§ **Stated exercise**:
Edit the material from the line with "Select the Drivetrain Compatibility label" to the line with "Action: 481,526", changing "Daily Deposit" to "Weekly Deposit" and keeping everything else the same. Return only those lines.

────────

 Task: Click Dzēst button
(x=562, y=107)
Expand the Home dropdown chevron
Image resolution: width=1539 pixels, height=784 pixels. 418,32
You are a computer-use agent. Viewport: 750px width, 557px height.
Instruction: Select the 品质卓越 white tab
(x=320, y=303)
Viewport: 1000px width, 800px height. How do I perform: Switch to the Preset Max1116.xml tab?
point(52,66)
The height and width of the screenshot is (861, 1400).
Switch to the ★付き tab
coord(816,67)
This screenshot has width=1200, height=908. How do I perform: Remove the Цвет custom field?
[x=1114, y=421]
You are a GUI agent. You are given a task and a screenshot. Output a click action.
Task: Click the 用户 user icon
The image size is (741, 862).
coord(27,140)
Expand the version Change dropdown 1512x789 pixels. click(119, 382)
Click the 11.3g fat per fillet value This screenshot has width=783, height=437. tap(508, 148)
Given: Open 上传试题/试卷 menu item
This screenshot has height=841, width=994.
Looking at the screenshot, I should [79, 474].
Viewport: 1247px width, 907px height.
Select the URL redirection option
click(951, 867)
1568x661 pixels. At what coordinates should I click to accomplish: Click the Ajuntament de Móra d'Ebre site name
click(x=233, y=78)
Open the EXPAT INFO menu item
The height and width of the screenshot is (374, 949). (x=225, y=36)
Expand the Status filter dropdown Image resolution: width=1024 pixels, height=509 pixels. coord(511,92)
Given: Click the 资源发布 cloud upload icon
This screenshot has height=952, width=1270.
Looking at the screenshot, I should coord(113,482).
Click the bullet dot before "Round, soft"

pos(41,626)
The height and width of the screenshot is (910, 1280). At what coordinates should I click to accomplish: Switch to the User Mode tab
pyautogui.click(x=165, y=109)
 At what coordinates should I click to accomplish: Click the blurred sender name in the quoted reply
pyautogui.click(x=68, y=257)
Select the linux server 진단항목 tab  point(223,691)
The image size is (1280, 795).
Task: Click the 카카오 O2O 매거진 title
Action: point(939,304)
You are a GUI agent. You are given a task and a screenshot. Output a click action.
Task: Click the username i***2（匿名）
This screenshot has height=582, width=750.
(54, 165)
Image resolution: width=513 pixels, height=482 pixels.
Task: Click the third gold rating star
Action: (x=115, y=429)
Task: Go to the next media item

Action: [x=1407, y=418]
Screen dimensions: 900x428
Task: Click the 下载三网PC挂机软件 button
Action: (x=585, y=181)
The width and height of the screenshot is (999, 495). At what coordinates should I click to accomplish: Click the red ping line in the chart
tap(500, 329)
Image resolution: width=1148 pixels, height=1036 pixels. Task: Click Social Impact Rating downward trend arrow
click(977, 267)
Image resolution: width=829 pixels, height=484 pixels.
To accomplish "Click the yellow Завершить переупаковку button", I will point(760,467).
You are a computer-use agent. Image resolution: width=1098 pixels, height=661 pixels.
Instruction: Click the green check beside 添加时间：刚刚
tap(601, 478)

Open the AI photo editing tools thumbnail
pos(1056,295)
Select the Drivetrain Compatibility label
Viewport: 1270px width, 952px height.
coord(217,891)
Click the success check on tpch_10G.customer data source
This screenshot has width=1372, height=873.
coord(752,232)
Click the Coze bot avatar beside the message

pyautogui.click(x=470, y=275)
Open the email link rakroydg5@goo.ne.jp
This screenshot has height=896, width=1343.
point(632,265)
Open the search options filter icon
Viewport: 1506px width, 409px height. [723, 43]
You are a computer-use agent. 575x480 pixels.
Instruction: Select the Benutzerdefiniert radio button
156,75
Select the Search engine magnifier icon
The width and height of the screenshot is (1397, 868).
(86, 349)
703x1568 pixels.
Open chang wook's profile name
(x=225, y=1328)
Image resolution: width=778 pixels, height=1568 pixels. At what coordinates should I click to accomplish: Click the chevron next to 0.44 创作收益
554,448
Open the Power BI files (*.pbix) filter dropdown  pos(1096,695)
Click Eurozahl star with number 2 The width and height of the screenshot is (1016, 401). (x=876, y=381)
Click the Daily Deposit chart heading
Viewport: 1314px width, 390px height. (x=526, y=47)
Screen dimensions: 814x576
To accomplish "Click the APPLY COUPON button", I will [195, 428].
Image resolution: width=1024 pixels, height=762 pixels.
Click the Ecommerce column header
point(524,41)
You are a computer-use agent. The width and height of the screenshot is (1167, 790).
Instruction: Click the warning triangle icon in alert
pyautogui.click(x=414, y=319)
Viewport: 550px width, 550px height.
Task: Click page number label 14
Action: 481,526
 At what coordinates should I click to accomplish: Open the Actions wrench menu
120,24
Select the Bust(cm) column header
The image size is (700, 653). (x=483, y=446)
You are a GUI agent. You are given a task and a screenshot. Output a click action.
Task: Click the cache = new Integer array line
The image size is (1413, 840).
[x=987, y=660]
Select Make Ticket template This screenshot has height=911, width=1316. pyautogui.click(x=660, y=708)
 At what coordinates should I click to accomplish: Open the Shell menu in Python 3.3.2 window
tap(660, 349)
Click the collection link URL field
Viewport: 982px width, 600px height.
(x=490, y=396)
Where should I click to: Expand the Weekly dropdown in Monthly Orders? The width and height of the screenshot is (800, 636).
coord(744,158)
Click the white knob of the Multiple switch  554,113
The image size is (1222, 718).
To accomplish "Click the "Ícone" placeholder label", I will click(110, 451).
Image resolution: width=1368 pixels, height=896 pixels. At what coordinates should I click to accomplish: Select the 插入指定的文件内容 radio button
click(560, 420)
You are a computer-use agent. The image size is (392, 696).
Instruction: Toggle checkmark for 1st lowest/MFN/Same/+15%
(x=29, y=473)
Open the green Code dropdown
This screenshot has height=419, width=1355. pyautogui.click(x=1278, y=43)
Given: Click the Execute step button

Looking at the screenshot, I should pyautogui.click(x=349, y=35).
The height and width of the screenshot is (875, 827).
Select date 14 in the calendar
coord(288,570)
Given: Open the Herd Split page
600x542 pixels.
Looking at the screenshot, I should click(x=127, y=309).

────────

§ **The answer**:
Select the Drivetrain Compatibility label
Viewport: 1270px width, 952px height.
coord(217,891)
Click the success check on tpch_10G.customer data source
This screenshot has width=1372, height=873.
coord(752,232)
Click the Coze bot avatar beside the message

pyautogui.click(x=470, y=275)
Open the email link rakroydg5@goo.ne.jp
This screenshot has height=896, width=1343.
point(632,265)
Open the search options filter icon
Viewport: 1506px width, 409px height. [723, 43]
You are a computer-use agent. 575x480 pixels.
Instruction: Select the Benutzerdefiniert radio button
156,75
Select the Search engine magnifier icon
The width and height of the screenshot is (1397, 868).
(86, 349)
703x1568 pixels.
Open chang wook's profile name
(x=225, y=1328)
Image resolution: width=778 pixels, height=1568 pixels. At what coordinates should I click to accomplish: Click the chevron next to 0.44 创作收益
554,448
Open the Power BI files (*.pbix) filter dropdown  pos(1096,695)
Click Eurozahl star with number 2 The width and height of the screenshot is (1016, 401). (x=876, y=381)
Click the Weekly Deposit chart heading
Viewport: 1314px width, 390px height. (x=526, y=47)
Screen dimensions: 814x576
To accomplish "Click the APPLY COUPON button", I will [195, 428].
Image resolution: width=1024 pixels, height=762 pixels.
Click the Ecommerce column header
point(524,41)
You are a computer-use agent. The width and height of the screenshot is (1167, 790).
Instruction: Click the warning triangle icon in alert
pyautogui.click(x=414, y=319)
Viewport: 550px width, 550px height.
Task: Click page number label 14
Action: 481,526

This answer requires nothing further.